Finalmente, un día, llegó la catástrofe, y se acabó la amistad. Hemingway fue a visitar a Stein. Lo recibió la criada de la escritora, y le pidió que esperara un momento. La señora Stein estaba ocupada. ¿Deseaba alguna bebida? Hemingway aceptó un eau de vie. “Y de repente”, dijo el escritor, “escuché que alguien le hablaba a la señora Stein como nunca antes había escuchado que una persona hablara con otra, nunca, en ninguna parte, jamás». “Luego, la voz de la señora Stein emergió suplicando y rogando. Decía:´No, por favor, no lo hagas. Haré todo lo que quieras, mi gatita, pero por favor, no lo hagas. Por favor, no lo hagas, gatita”.
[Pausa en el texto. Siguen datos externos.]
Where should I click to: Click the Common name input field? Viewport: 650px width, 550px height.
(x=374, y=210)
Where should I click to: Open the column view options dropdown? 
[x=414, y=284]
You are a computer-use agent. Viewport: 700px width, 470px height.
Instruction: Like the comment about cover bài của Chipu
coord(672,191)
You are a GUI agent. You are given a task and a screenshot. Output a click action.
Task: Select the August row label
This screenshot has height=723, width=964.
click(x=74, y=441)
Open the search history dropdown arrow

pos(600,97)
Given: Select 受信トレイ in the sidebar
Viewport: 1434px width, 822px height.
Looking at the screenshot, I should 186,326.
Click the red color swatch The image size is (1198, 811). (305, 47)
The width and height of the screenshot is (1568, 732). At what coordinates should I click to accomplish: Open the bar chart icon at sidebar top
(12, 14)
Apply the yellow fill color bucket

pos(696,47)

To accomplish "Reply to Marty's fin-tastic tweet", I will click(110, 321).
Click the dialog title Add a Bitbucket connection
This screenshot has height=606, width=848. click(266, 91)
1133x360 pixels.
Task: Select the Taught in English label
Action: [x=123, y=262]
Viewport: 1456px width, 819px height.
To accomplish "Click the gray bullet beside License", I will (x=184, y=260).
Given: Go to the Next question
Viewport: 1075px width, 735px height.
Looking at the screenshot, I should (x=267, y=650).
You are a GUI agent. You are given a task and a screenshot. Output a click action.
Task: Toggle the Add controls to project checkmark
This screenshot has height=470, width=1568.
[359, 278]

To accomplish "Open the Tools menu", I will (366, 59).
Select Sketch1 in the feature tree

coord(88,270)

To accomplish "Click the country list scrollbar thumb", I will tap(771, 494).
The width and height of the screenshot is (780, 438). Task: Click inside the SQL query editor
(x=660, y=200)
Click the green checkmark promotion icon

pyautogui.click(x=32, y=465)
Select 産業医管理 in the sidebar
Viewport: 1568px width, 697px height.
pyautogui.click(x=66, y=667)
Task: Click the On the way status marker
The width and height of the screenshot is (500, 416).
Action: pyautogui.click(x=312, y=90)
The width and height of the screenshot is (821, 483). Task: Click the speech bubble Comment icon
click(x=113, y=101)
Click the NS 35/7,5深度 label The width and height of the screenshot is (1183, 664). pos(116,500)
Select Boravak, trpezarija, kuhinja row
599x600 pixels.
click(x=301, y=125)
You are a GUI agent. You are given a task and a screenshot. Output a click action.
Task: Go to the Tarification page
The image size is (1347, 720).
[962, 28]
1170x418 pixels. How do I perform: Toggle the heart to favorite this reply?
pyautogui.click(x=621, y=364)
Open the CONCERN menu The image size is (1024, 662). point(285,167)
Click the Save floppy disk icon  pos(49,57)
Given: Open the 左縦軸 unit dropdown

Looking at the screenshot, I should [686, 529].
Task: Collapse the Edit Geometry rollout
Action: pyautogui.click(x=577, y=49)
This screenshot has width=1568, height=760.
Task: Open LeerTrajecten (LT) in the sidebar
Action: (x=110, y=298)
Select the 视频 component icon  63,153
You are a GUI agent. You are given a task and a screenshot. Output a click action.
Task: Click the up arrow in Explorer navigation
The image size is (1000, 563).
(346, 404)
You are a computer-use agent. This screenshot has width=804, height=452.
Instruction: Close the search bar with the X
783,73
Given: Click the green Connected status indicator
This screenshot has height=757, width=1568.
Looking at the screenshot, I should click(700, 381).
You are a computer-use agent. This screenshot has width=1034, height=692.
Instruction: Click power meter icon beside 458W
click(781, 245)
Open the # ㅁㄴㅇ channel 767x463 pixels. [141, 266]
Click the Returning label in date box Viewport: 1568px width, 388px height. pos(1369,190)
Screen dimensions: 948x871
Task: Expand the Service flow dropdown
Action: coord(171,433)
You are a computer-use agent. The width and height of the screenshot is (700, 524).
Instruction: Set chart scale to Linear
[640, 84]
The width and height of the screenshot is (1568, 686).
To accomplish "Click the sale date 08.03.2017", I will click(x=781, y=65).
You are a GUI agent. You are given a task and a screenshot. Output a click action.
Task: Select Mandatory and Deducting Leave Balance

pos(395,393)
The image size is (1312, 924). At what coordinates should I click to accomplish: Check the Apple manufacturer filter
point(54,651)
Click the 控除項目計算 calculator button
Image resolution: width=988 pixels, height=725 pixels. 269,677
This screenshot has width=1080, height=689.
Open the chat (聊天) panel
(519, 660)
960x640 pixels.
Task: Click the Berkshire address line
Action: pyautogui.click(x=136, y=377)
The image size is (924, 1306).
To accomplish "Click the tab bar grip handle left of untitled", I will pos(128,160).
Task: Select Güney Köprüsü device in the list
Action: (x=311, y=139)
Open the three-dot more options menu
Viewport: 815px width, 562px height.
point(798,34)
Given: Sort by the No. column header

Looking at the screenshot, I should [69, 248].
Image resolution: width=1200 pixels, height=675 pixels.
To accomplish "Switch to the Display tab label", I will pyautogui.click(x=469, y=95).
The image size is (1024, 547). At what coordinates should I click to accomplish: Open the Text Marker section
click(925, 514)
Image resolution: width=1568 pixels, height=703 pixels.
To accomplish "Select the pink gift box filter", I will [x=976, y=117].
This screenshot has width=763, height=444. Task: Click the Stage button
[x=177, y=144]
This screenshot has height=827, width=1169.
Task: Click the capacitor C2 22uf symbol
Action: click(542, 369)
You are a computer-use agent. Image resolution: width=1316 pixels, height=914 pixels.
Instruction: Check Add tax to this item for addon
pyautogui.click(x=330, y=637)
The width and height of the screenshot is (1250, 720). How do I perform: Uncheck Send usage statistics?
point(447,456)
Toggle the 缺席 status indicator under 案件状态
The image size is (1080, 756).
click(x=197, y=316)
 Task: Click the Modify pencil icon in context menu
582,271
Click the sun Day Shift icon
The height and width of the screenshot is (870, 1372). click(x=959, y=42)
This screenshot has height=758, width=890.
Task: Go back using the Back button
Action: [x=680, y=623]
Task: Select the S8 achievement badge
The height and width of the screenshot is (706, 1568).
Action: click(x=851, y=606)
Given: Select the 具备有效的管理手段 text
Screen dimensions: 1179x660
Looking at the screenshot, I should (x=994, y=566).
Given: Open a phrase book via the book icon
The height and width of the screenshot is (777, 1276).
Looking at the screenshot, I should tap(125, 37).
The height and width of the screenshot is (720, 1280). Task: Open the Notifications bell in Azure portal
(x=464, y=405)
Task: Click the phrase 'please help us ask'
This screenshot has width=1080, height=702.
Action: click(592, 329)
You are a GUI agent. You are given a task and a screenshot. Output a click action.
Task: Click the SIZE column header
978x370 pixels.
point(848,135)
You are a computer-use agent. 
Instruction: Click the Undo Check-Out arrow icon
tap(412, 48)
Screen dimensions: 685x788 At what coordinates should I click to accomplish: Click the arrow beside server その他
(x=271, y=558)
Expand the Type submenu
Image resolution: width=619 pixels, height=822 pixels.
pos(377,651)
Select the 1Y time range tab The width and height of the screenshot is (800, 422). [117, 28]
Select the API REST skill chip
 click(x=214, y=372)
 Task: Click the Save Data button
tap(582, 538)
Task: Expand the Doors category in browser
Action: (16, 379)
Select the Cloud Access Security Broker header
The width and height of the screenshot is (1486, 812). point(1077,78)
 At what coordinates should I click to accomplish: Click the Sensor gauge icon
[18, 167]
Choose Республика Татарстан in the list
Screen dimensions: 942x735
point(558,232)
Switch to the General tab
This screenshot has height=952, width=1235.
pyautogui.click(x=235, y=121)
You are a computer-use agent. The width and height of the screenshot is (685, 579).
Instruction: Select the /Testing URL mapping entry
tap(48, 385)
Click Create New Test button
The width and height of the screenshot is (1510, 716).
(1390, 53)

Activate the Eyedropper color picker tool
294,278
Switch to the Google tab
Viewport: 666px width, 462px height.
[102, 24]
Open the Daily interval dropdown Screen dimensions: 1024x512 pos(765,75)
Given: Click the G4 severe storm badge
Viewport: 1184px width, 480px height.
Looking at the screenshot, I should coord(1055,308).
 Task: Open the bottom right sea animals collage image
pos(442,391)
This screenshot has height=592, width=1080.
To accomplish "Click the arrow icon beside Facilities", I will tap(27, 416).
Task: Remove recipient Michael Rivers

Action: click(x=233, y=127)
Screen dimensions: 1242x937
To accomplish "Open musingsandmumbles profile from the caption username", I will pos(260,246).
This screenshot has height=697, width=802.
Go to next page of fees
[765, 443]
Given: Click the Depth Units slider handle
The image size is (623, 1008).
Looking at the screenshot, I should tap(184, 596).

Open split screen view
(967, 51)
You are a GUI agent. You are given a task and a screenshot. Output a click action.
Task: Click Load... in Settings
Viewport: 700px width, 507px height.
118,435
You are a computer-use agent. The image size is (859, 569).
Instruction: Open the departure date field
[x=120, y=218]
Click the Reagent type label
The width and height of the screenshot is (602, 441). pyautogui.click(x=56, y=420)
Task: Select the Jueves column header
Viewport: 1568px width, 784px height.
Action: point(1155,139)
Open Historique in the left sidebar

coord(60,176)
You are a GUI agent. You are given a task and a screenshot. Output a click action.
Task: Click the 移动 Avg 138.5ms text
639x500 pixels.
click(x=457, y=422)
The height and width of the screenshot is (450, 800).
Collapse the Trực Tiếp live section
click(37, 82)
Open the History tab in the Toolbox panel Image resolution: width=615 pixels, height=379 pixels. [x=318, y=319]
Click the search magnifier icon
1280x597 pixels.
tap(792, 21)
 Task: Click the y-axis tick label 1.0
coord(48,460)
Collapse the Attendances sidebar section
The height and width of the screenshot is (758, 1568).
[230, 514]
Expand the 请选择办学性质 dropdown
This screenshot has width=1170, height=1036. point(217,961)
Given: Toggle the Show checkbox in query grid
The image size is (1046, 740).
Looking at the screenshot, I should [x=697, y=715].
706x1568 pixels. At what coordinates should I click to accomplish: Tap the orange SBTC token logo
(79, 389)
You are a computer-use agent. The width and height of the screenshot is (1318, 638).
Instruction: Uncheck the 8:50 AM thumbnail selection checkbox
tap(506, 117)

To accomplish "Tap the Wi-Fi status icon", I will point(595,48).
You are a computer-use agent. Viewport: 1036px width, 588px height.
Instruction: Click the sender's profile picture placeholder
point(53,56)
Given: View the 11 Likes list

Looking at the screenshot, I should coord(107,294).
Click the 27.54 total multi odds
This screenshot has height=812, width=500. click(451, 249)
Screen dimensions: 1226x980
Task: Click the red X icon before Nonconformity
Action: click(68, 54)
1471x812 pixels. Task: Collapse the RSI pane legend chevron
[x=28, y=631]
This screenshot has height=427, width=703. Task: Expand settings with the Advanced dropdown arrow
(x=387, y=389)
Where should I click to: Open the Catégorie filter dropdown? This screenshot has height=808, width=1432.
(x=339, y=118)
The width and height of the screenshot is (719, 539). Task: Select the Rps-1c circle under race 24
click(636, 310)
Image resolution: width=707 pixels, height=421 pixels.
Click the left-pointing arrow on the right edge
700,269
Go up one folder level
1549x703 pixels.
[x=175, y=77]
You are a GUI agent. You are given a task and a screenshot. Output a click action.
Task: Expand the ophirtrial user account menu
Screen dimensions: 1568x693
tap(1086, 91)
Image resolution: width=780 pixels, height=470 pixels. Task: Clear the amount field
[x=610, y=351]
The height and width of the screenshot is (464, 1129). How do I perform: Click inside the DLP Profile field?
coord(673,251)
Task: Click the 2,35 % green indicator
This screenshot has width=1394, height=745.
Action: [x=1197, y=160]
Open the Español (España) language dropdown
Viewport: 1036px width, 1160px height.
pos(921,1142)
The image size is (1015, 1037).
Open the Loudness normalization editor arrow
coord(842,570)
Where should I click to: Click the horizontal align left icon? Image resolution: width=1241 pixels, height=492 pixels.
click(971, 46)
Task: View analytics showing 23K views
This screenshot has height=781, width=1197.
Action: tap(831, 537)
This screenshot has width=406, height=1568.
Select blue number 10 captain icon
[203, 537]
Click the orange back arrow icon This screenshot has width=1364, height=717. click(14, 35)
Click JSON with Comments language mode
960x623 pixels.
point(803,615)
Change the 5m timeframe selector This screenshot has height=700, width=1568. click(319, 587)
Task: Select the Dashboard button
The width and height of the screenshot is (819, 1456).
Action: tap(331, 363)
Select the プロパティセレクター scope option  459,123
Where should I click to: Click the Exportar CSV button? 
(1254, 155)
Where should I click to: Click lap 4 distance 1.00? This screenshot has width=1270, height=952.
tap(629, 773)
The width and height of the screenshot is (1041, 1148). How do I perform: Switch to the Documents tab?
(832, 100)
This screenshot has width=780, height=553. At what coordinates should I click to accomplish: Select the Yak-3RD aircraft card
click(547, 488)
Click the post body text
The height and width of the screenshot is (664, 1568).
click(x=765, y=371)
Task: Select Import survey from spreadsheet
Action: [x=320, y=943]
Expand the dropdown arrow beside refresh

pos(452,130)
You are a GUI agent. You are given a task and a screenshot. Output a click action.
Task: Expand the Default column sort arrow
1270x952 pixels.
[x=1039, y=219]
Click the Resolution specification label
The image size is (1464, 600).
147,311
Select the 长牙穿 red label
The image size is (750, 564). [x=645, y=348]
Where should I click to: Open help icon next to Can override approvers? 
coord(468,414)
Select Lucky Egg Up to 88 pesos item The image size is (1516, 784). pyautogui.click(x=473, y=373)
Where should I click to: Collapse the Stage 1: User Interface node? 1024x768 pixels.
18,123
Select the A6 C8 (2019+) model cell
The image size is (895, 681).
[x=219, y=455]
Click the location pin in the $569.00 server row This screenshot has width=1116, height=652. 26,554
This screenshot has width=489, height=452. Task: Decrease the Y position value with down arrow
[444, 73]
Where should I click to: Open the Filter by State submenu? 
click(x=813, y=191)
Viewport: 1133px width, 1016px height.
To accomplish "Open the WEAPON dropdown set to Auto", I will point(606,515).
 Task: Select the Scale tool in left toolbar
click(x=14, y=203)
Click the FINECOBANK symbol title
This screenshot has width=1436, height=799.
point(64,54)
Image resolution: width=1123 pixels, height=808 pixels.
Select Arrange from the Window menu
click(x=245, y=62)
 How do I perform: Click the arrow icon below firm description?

Hemingway dejó el vaso con eau de vie en una mesa, y caminó hacia la puerta. Y entre tanto, la discusión seguía. “Era malo oír lo que una mujer decía”, señaló. “Aunque eran peores las respuestas”.

Revisar los escritos de Hemingway en una antología completa es todo un hallazgo. Existió un escritor obsesionado por escribir. Pero también existió el otro Hemingway, muy obsesionado por los problemas políticos de su época. Tuvo experiencias de dos guerras, la primera y la segunda guerra mundial, conoció a muchos políticos de ese tiempo tormentoso, estuvo en España durante la guerra civil –su pasión por España nunca decayó– y fue un testigo muy inteligente de una época como la humanidad nunca antes conoció. Amaba el peligro, y en su cuerpo quedó el testimonio de heridas y de accidentes. Sus numerosos trabajos se alzan como un enorme rompecabezas de su era. No todos son ejemplares, pero, nadie lo superó en perspicacia y en su precisa escritura. Y en sus mejores momentos logró que cada palabra de sus textos brillara con la insistencia “de guijarros en una playa”.

Mario Szichman, periodista y escritor argentino. Escribe desde Nueva York.